Edit the items below by replacing "GUI agent" with "computer-use agent" everywhere it occurs. Keep every other character as it is.

* * *

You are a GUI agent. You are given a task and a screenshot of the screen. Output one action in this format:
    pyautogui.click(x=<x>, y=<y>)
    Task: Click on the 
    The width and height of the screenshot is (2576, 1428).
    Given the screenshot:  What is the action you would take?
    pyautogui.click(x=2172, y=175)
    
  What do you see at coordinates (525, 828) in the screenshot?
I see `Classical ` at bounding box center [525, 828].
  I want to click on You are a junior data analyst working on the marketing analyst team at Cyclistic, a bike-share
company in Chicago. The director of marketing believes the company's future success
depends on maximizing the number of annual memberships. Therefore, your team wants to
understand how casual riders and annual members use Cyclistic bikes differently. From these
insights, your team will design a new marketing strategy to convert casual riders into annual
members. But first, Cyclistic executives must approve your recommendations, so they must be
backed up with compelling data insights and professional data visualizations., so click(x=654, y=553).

* * *

**Reply**:
You are a computer-use agent. You are given a task and a screenshot of the screen. Output one action in this format:
    pyautogui.click(x=<x>, y=<y>)
    Task: Click on the 
    The width and height of the screenshot is (2576, 1428).
    Given the screenshot:  What is the action you would take?
    pyautogui.click(x=2172, y=175)
    
  What do you see at coordinates (525, 828) in the screenshot?
I see `Classical ` at bounding box center [525, 828].
  I want to click on You are a junior data analyst working on the marketing analyst team at Cyclistic, a bike-share
company in Chicago. The director of marketing believes the company's future success
depends on maximizing the number of annual memberships. Therefore, your team wants to
understand how casual riders and annual members use Cyclistic bikes differently. From these
insights, your team will design a new marketing strategy to convert casual riders into annual
members. But first, Cyclistic executives must approve your recommendations, so they must be
backed up with compelling data insights and professional data visualizations., so click(x=654, y=553).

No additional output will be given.